_YOUR ASSIGNMENT_
Pictures in the records below must be left out. Return exactly the lines from the line with "Task: Click the phone icon on the Call button" to the line with "Image resolution: width=676", both included.

[Collected data entries]
= = =

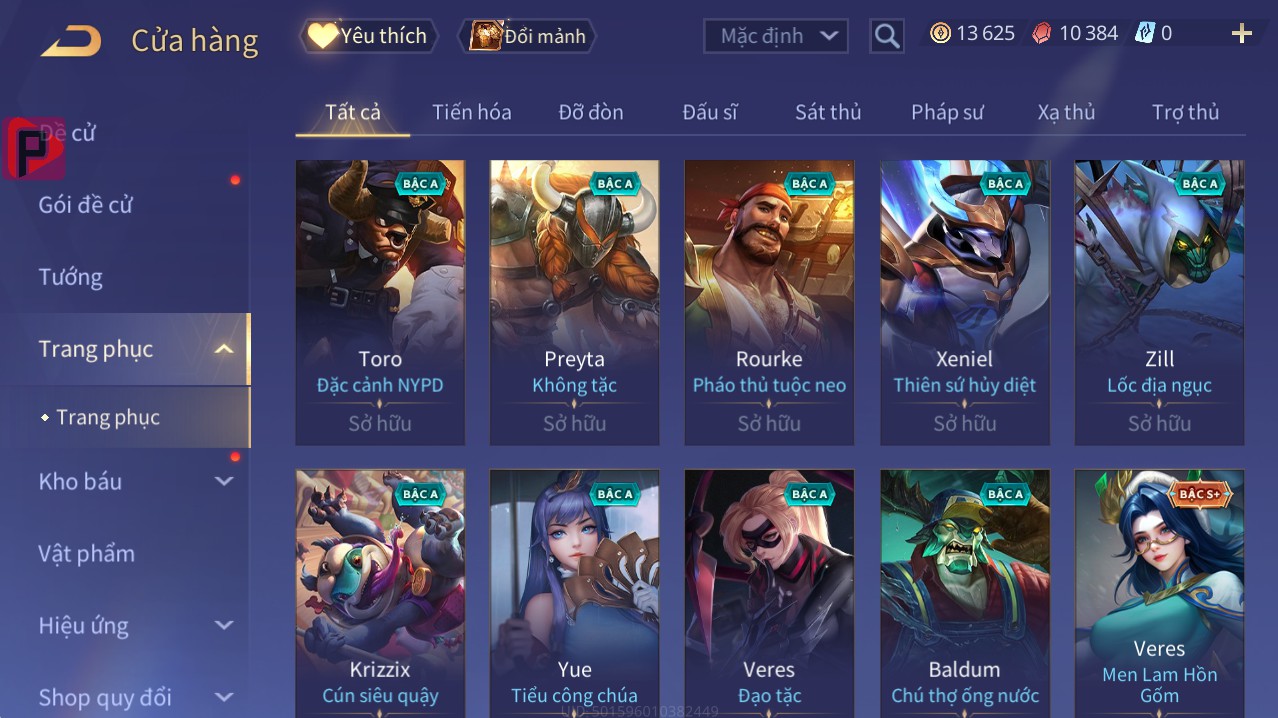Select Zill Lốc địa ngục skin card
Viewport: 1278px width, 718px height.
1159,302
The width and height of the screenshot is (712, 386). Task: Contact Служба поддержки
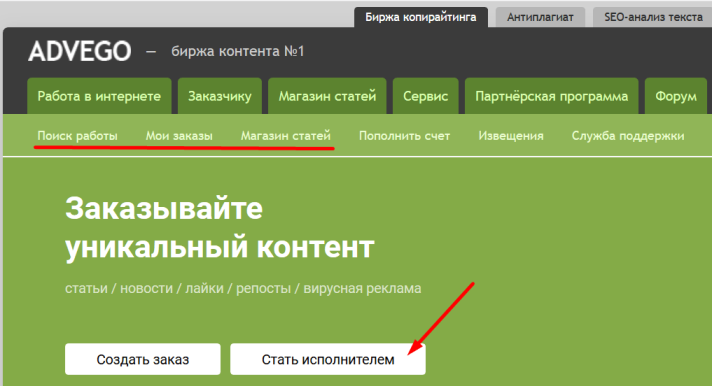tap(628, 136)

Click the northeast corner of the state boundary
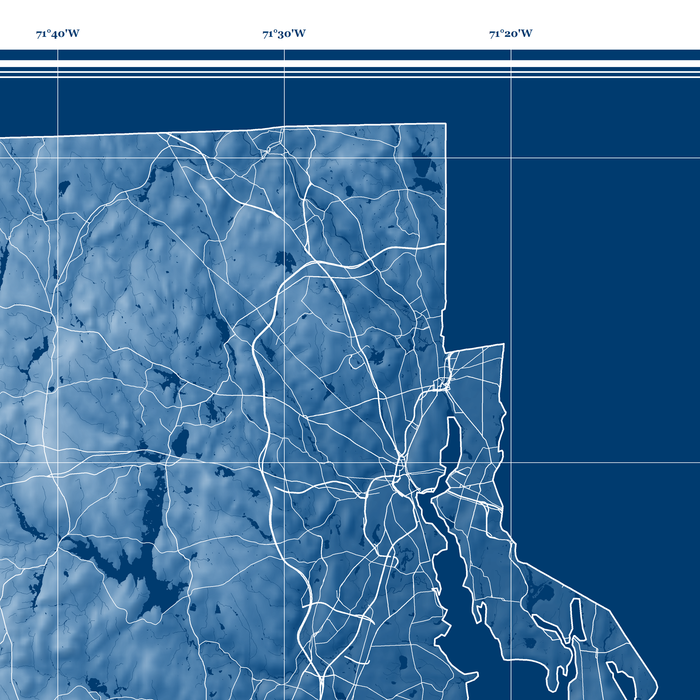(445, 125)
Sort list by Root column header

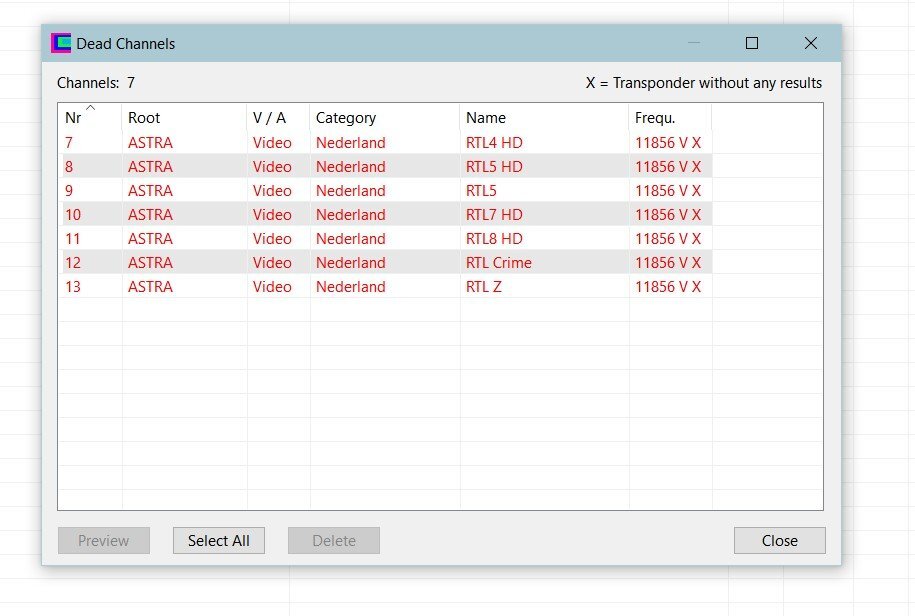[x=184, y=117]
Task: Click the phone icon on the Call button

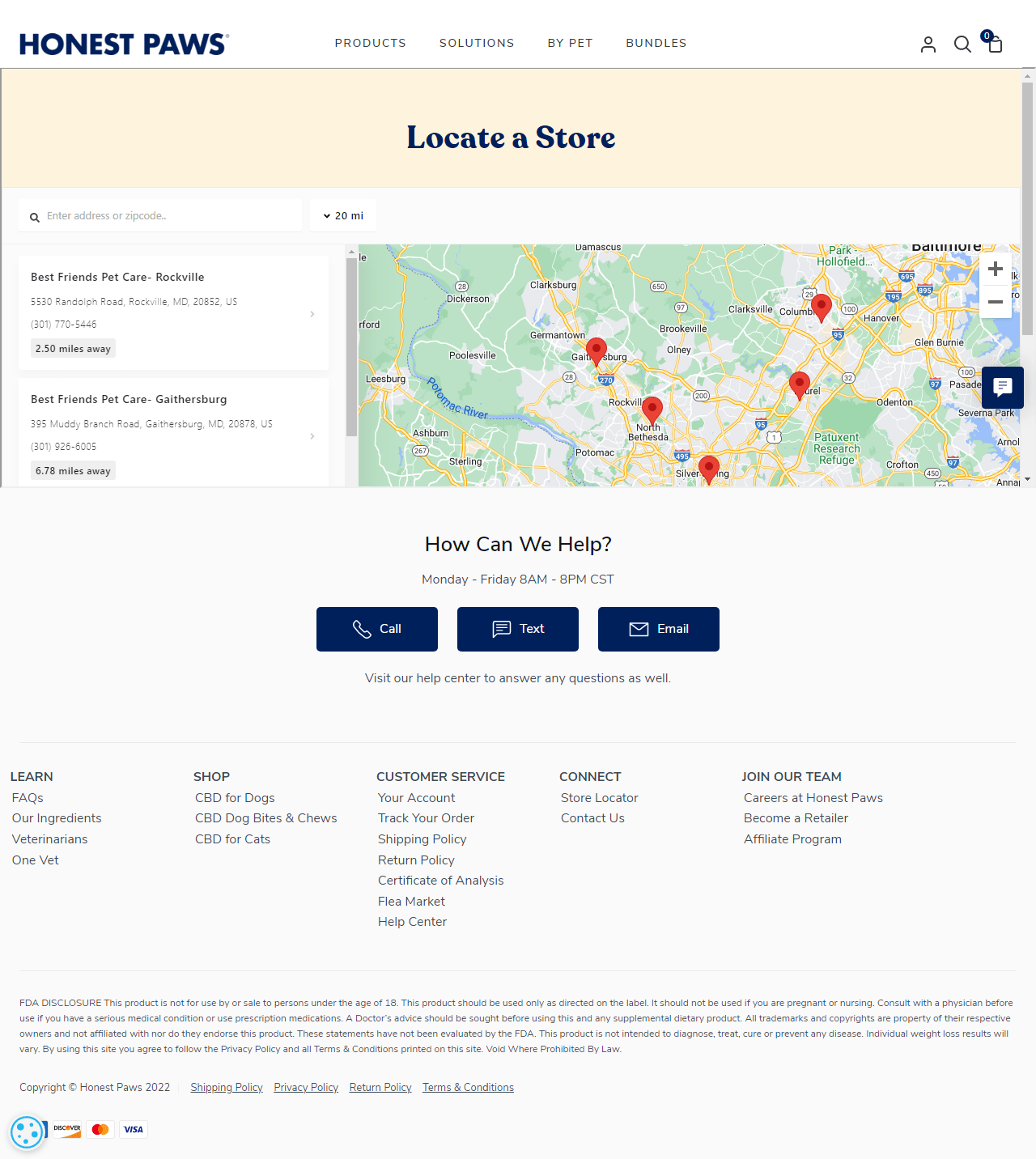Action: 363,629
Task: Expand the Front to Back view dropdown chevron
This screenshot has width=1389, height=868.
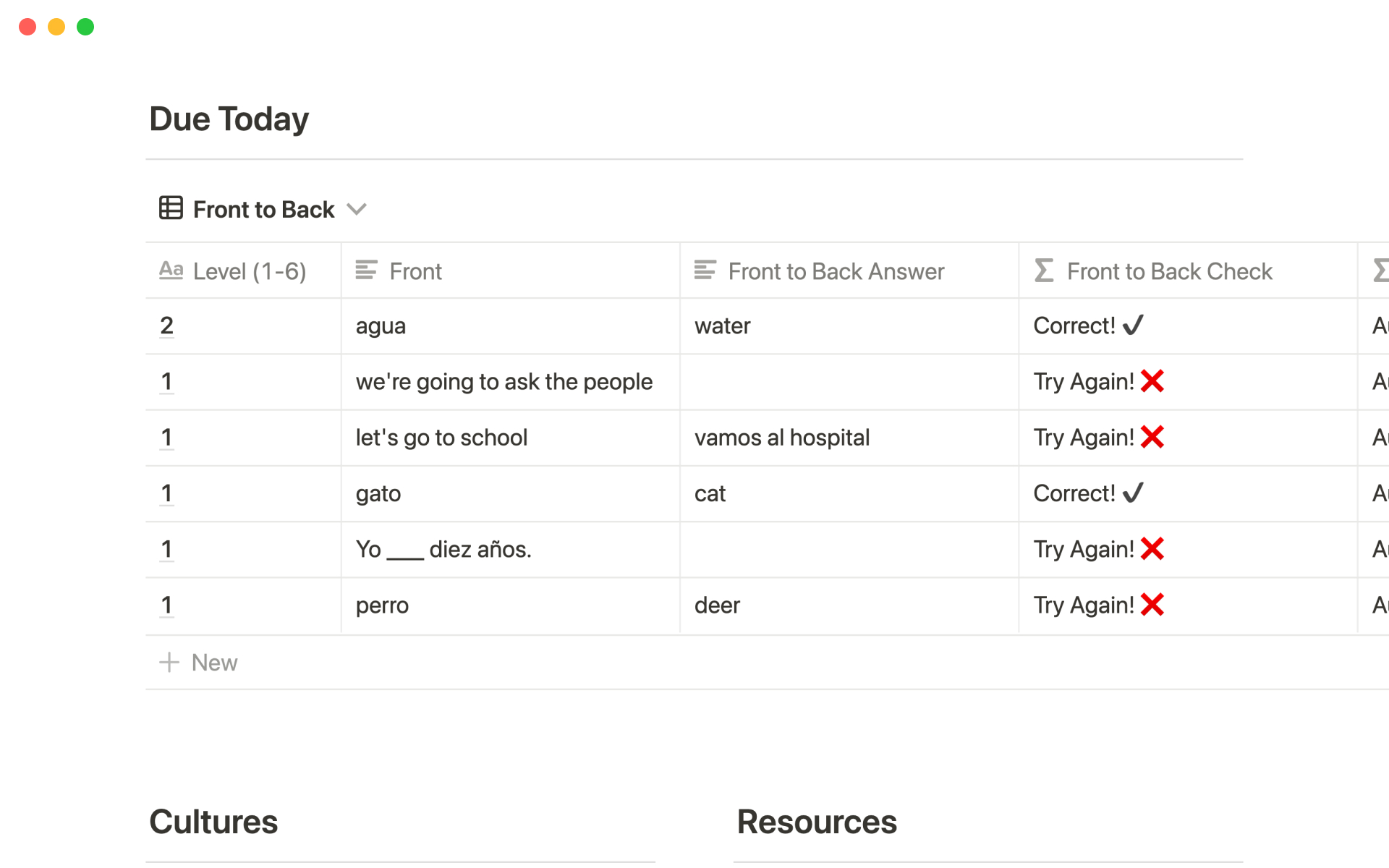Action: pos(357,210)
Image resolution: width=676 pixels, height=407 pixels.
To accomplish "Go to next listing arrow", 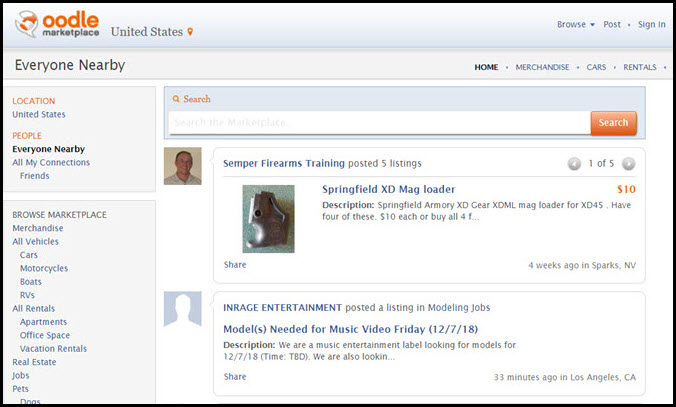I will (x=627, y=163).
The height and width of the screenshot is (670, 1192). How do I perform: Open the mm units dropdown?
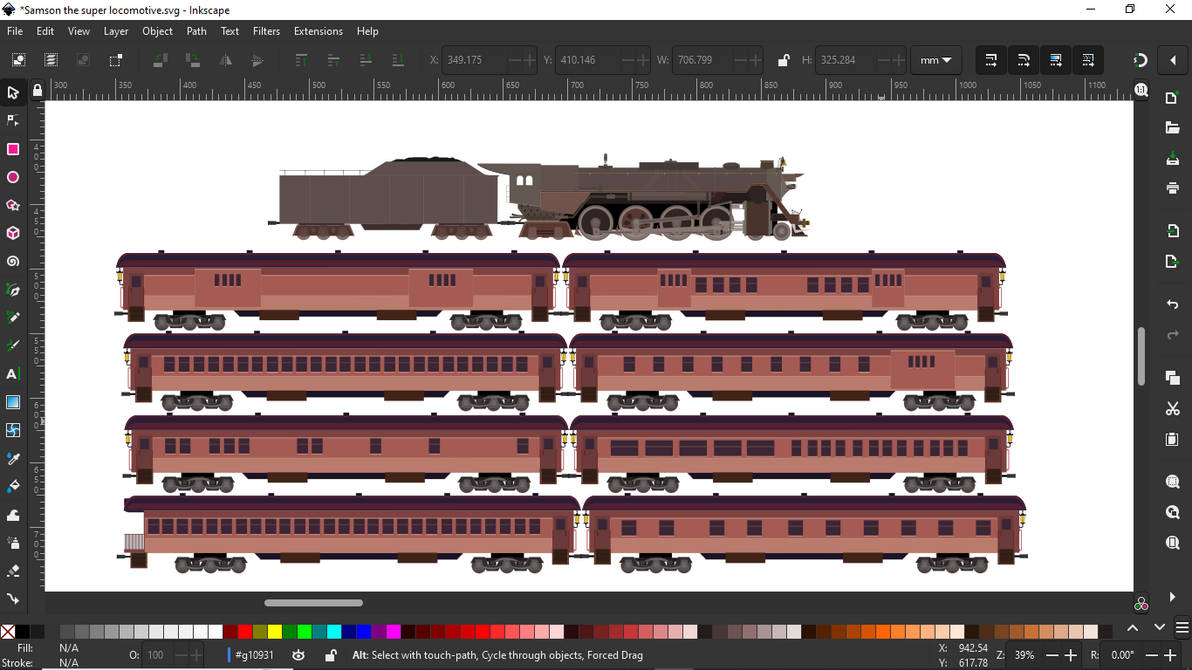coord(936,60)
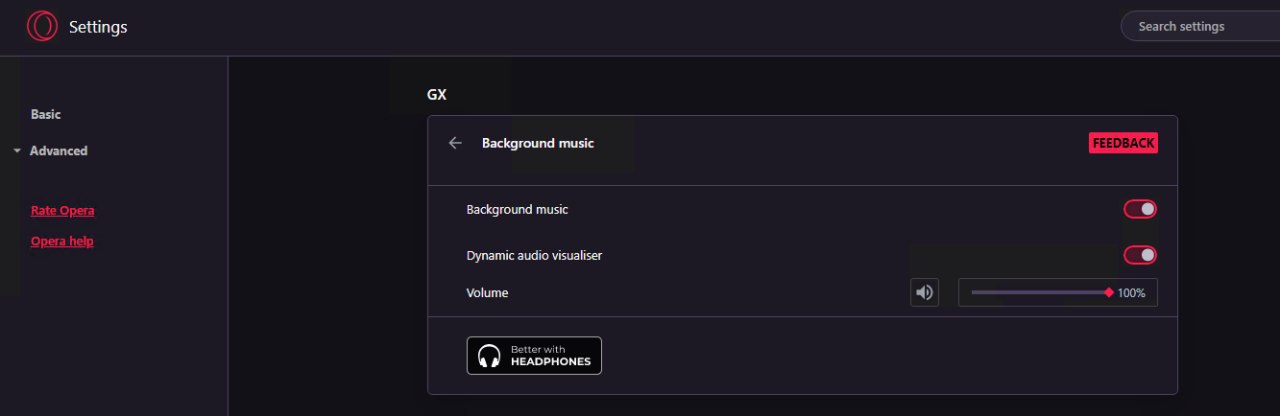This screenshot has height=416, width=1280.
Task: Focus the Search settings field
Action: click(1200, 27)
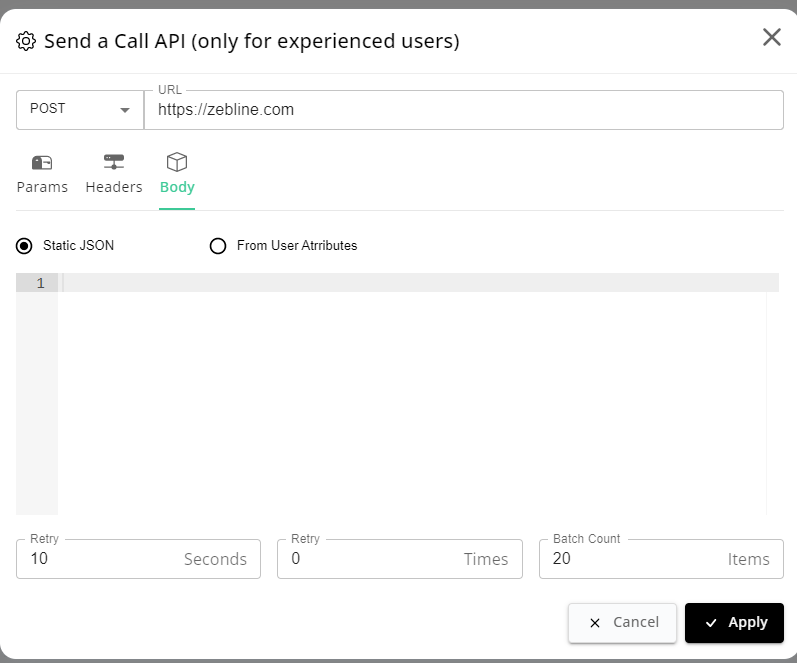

= = =

_REPLY_
Task: Click the phone icon on the Call button

Action: 363,629
Task: Expand the Front to Back view dropdown chevron
This screenshot has width=1389, height=868.
Action: pos(357,210)
Image resolution: width=676 pixels, height=407 pixels.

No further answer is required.